When best friendships change, you make room for new types of relationships, and you wake up one day and realize you couldn’t live without having had those post-BF friends. They have added so much. If things had stayed the same with Clara, there wouldn’t have been room for Bonnie, Becky, Nancy, and other loves of my life. I’m so glad there was room.

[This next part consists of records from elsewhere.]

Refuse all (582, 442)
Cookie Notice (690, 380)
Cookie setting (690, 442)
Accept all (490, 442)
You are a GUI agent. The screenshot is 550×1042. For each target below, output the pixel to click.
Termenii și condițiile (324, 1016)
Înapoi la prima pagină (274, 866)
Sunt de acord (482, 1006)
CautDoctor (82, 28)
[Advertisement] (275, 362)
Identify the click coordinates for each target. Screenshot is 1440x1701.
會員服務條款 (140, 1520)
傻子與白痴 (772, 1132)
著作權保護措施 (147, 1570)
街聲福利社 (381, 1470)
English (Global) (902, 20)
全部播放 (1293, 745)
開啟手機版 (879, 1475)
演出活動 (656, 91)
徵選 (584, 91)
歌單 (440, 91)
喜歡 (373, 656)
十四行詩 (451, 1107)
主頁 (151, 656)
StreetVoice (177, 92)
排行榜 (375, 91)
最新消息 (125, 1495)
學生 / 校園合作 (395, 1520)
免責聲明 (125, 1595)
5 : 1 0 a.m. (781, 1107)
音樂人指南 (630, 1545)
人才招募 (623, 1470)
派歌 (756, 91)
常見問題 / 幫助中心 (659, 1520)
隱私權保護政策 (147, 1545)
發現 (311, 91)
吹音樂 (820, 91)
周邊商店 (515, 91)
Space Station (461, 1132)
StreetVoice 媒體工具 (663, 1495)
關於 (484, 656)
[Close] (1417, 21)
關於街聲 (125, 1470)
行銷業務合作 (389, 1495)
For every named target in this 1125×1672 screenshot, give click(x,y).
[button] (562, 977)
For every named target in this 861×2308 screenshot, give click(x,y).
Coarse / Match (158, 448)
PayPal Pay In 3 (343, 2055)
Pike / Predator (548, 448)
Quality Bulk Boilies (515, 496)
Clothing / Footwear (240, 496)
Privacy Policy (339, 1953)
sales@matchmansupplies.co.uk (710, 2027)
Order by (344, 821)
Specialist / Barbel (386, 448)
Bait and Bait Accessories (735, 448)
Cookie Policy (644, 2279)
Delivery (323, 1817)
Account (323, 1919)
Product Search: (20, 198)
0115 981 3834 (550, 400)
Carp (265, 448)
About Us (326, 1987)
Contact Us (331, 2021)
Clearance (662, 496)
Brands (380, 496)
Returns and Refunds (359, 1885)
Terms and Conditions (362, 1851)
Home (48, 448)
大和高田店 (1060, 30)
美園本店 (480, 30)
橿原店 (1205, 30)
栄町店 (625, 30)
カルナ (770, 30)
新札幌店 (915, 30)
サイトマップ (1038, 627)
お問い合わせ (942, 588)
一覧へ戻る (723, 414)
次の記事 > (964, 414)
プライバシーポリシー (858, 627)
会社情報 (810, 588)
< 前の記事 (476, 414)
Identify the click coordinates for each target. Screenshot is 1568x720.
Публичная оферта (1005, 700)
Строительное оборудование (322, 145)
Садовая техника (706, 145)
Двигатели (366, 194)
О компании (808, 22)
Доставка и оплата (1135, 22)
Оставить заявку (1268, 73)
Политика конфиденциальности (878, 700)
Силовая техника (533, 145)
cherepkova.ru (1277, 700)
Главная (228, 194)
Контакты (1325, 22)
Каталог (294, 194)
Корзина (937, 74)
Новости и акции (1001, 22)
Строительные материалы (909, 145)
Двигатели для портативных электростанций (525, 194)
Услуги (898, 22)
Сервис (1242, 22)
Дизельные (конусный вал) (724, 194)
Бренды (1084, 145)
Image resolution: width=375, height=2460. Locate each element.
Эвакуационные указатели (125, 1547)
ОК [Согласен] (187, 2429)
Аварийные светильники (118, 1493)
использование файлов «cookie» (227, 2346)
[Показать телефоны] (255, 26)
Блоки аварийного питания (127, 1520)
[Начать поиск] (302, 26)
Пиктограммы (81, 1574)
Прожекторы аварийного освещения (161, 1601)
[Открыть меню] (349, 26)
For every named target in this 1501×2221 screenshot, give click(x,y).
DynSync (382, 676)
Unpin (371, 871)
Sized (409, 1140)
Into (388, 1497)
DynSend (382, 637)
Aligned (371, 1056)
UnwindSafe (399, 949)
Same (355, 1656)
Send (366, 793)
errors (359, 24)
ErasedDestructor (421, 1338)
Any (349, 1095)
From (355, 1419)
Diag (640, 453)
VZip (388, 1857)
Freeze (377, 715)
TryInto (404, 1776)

Clara and I are still friends, of course, although we rarely see each other. Recently, we all miraculously ended up in Chicago on the same night, though Clara and Bruno live in Ontario and my husband and I live in Michigan. We had a ball, eating Lou Malnati’s deep-dish pizza, strolling Rush Street, and catching up and laughing. Clara and I could still speak in shorthand with each other. The surprise get-together made me grateful anew for our era, mine and hers, how it formed and ennobled me, and made me who I am. Plus, that Bruno Klassen is a pretty swell guy after all.

Anne’s divergent road also led her away from Diana, to new friends such as Phil, Stella, and Leslie, compatible souls to share her college experience, teaching life, and motherhood. Yet Diana was waiting in Avonlea, Anne’s touchstone always.

Few of us will ever experience that kind of undying closeness, but then again, few of us will ever need a friend the way Anne needed Diana, her salve and saving grace.

Yet if Anne teaches us anything about friendship, it’s that the spark of resemblance—you spotting me, me spotting you—can exist even in the strangest and most unexpected places. In the final analysis, it’s nothing but splendid to discover there are so many kindred spirits in this world.